En esta crisis, los cuidadores de los pacientes también se han encontrado desprotegidos: “Las cuidadoras informales que ya hacían una gran labor, no han tenido medios para protegerse, ni test y algunas convivían con la COVID-19″, acentuó Carina Escobar.

Diez propuestas a futuro

1.- Construcción de un sistema proactivo que sea capaz de segmentar a los más vulnerables teniendo en cuenta los factores de riesgo. Importancia de priorizar a las personas que más lo necesitan, que en muchos casos son las que menos solicitan ayuda.

2.- Potenciar la comunicación entre las organizaciones de pacientes, la administración y el resto de agentes sanitarios. No contar con la participación de los pacientes a la hora de elaborar mensajes dirigidos a la población de riesgo es un error.

3.- Garantizar los tratamientos a los pacientes evitando que, por falta de información, caducidad de la receta, etc., haya problemas de adherencia. La dispensación a domicilio ha resultado muy beneficiosa para muchos pacientes y se deben establecer criterios que permitan mantener este servicio.

4.- Dotar un modelo de atención primaria y comunitaria que dé respuesta a las necesidades complejas de las personas con enfermedades crónicas, desde la cercanía de lo local y el compromiso de la comunidad, poniendo en marcha redes de apoyo vecinal en coordinación con atención primaria.

5.- Impulso de la teleconsulta como modelo de atención permanente, siempre que sea posible y sin que suponga la eliminación de la consulta presencial.

6.- Regulación e impulso del teletrabajo para personas con enfermedad crónica.
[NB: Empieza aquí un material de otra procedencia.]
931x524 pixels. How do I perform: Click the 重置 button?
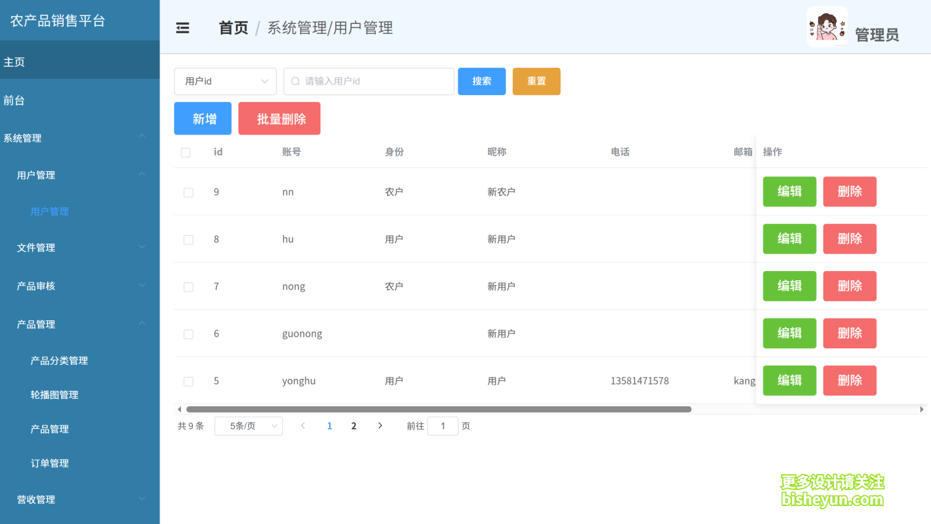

Cuando no sea posible se debe tener en cuenta a las personas de riesgo y establecer un entorno seguro.

7.- Potenciar la atención a la salud mental, también ligada a la enfermedad y la soledad. Ha sido una de las demandas más contundentes por parte tanto de los pacientes como de sus familias.

8.- Concretar programas de apoyo al cuidador.

9. Garantizar las medidas de protección tanto a sanitarios como a pacientes para que se pueda mantener la asistencia sanitaria y sociosanitaria en este escenario de convivencia con el virus. Plan de vacunación que priorice a las personas de riesgo.

10.- Campañas de concienciación solidaria sobre protección de la salud, especialmente de los más vulnerables.